SEK 60 million.

It is the cost of emergency care and subsequent care for people in Stockholm who were shot in the years 2020 and 2021. The costs also spilled over into 2022, shows a roughly estimated calculation from Region Stockholm that SVT Nyheter has seen.

Almost 100 people each year were treated for gunshot wounds at the region's hospital.

Excluding people who died, the cost was around SEK 300,000 per patient.

In the past, the region has sounded the alarm and been clear that the development must be broken so that the number of gunshot wounds decreases.

But at the Karolinska University Hospital in Stockholm, shootings have instead become part of everyday life in recent years.

- We have shootings constantly and have had it for many years, so for us it is almost business as usual, says Gunnar Sandersjöö, head of the Trauma Center at Karolinska University Hospital in Stockholm, about the recent acts of violence.

Millions of costs in Malmö and Gothenburg

Region Skåne has also made a rough estimate of the care costs at Skåne's university hospitals in Malmö and Lund, where in 2020 eleven gunshot victims were cared for and in 2021 nine gunshot victims.

When the region uses the same calculation model as in Stockholm, the bill is almost SEK 6 million for the two years.

"Detailed data from patient records"

The Sahlgrenska hospital in Gothenburg has previously investigated the healthcare costs for all shootings in Gothenburg between January 1, 2013 and June 30, 2014 – a period when the city was shaken by a wave of violence. 
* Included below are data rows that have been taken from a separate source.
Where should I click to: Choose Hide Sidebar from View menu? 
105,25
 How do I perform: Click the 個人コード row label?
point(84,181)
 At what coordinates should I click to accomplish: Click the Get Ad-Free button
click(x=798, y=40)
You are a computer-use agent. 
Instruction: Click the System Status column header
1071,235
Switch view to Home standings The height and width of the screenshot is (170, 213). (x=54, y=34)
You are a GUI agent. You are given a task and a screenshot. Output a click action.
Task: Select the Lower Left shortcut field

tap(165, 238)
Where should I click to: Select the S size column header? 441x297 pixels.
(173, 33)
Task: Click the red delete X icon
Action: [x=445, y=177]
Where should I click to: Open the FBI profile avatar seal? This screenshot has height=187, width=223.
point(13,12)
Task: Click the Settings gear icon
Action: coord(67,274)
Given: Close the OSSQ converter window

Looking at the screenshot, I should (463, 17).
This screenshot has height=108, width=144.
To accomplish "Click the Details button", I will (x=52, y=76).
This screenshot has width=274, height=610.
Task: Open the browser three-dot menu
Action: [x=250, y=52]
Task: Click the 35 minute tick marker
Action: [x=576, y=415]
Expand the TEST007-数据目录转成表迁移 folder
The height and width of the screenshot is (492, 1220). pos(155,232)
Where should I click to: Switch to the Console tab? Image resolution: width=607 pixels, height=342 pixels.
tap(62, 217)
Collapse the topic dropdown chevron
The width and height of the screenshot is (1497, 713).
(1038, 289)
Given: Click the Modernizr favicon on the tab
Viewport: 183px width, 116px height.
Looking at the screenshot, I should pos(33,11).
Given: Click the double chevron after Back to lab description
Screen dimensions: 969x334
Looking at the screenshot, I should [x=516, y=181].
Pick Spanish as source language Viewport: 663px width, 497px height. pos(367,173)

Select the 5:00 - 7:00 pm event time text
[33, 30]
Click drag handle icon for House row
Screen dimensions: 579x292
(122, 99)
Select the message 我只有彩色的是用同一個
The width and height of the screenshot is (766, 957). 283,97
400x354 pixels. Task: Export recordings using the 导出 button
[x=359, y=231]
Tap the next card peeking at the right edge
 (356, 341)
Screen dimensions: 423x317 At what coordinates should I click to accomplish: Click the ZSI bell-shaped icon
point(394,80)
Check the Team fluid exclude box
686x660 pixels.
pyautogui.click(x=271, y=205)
Then the care of 58 people who were shot during the reviewed period cost SEK 6.1 million.

Excluding the ten who died, the cost per person was SEK 130,000.

It includes ward care, surgery, intensive care and x-rays.

Unlike Region Stockholm's calculation, aftercare was not included in this survey.

- We started from detailed data from patient records and therefore reviewed each shot individual.

The majority of them were admitted for care after emergency treatment, although most had relatively minor injuries, associate professor Hans Granhed, one of the people responsible for the study, told Göteborgs-Posten, when the newspaper reported on the results.